The German motor overheard. "We have more army aëroplanes as there are motors here," he growled.

"Oh, fudge!" said the American. "Aëroplanes be darned! Mere gnats—ephemeræ. They live a hundred hours, and then the crucible for theirs. Tell Willie to chase 'em over, Herr Holstein. We 'll show him some wing-shootin', and not on driven birds, either. Just look at that," said he to the Englishman, for the prince was backing out into the traffic. "I 'll bet he learned to drive out of a book called 'Motor manœuvers for the German Army.' No living man could teach him anything."

But 677-X-7 had lost the thread of the conversation. The vicomte was coming across the street. He jumped into his seat and threw in the gears, starting him on second.
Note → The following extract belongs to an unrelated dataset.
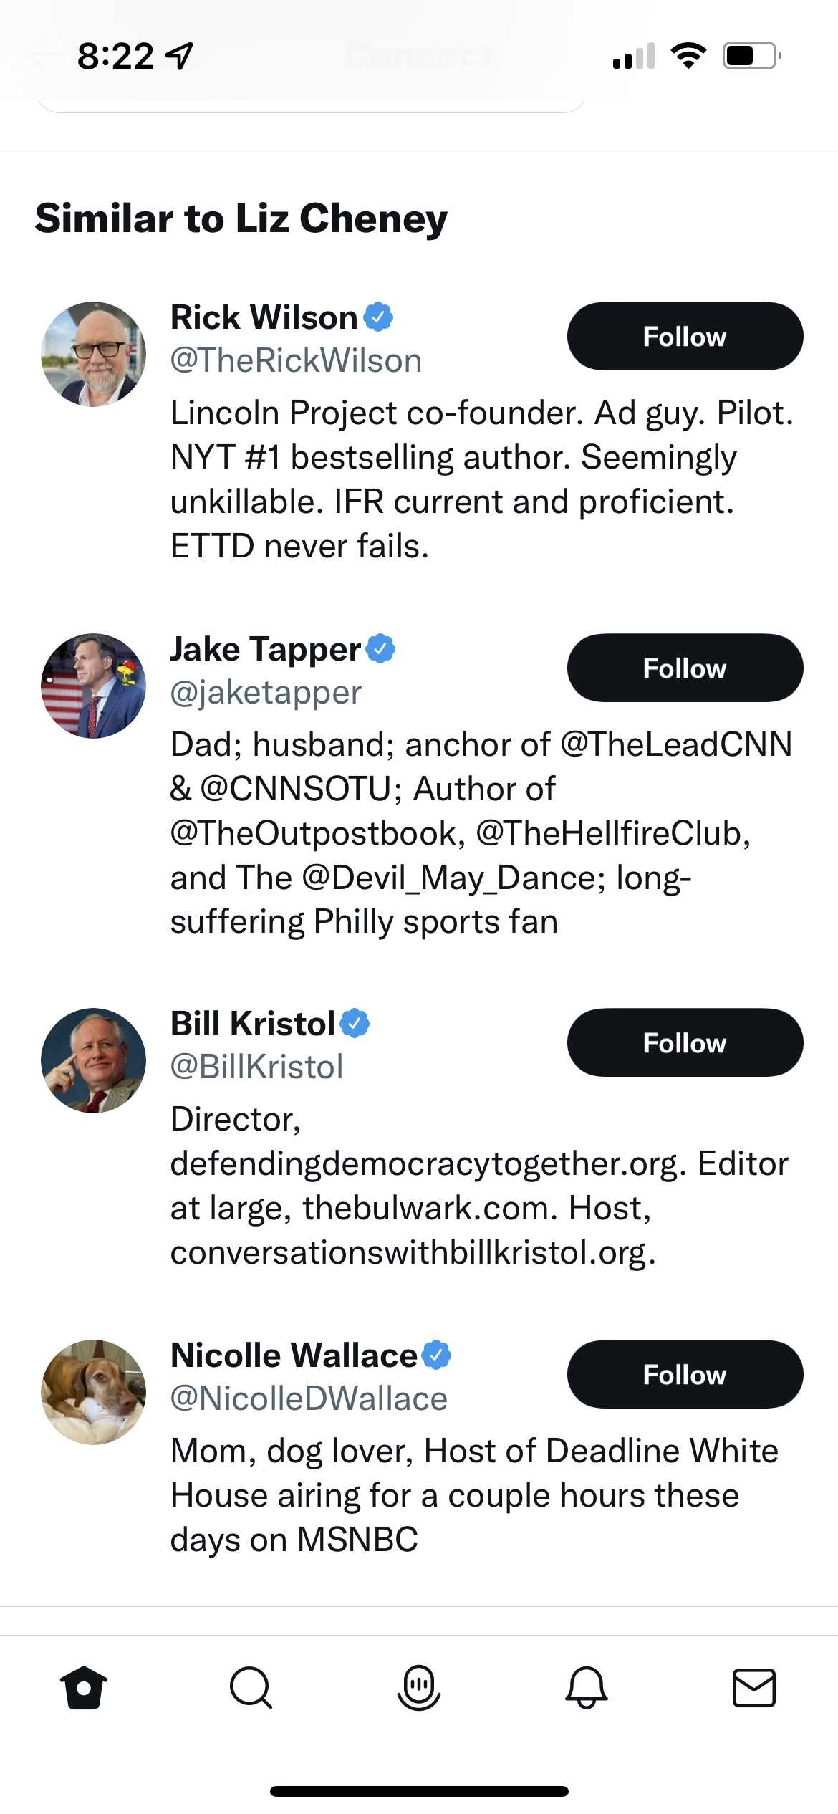The image size is (838, 1814).
Task: Open the Home tab icon
Action: click(84, 1687)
The clutch he let in a bit roughly. 677-x-7's wheels spun for an instant on the greasy road; then they gripped, and he sprang forward.

"Bonne chance!" called the marquise and the roadster, while the Yankee sang out cheerfully: "Good luck, baby! Ta-ta!"
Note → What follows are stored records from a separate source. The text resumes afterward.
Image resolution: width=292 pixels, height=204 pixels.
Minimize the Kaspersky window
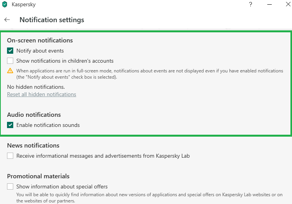click(x=269, y=5)
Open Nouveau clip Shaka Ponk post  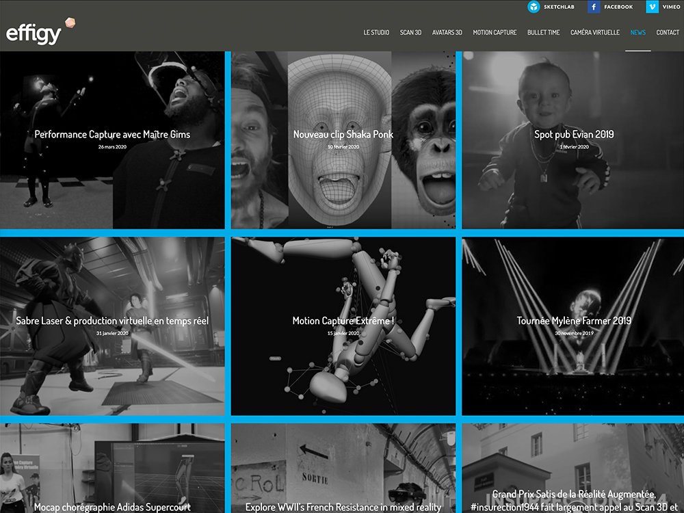[343, 135]
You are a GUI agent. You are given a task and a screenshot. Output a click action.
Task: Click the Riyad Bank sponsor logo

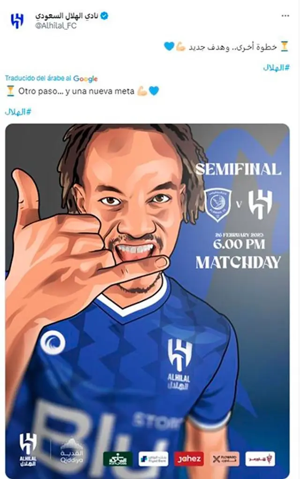pos(153,459)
But 677-X-7 was too intent on his work to respond. As he turned into the broad avenue, narrowly escaping collision with a taxi, he heard the drawling voice of the Englishman exclaim:

"I say, there goes a new one. Best luck, youngster!"


At the end of a month's constant running in town, 677-X-7 found that he no longer needed to take odds from anybody. By that time he and the vicomte had got to understand each other, and the little car began to take huge pleasure in his work. He could run on half the fuel that he had seemed to need at first, and the friction pains had entirely departed. He was still a little stiff on leaving the garage, but this quickly passed, and he leaped into the traffic with a sense of power tingling through his small body. The vicomte drove with a light but steady hand, and 677-X-7 could start and stop and shift speed without a tremor. Also, he learned how to slang back, and he took no odds from anybody. He knew his road rights and stood up for them, cocking his short nose and jumping into any hole in the crowd that offered without reference to the next man. To crown his content, the vicomte had fitted him with twin searchlights.
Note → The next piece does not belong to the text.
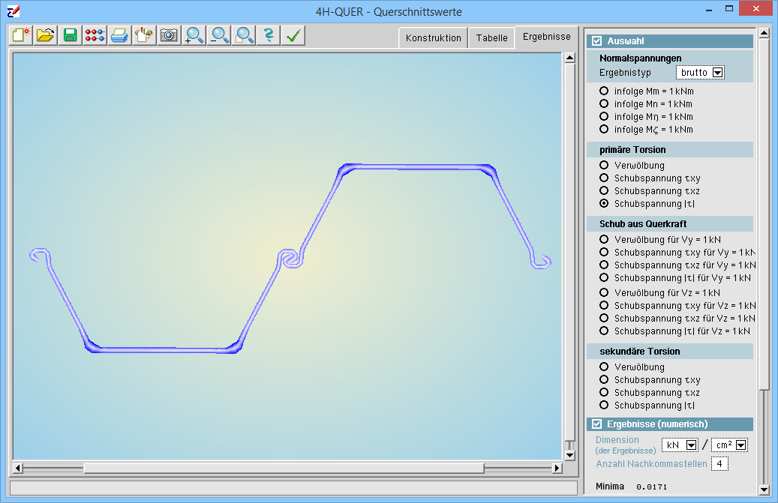Switch to the Konstruktion tab
Screen dimensions: 778x503
433,37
But up to this time 677-X-7 had never been for a long run over the road. Chantilly was the farthest from Paris that he had ever been, and the little car longed to be able to talk knowingly of Trouville and Biarritz and the Riviera. Another thing that bothered him was a growing nervousness on the part of the vicomte. He called often at a fine old house on the Parc Monceau, and 677-X-7 noticed that, on leaving, the vicomte's erratic driving was such that it required all of his own efforts to prevent coming to grief.

Then one bright autumn afternoon the vicomte left him at the gates of Bagatelle and hurried into the gardens. The little car had been standing there only a few minutes when he heard a voice behind him say:

"Bonjour, Vicomte," and the next instant the marquise came gliding up, and stopped just ahead of him.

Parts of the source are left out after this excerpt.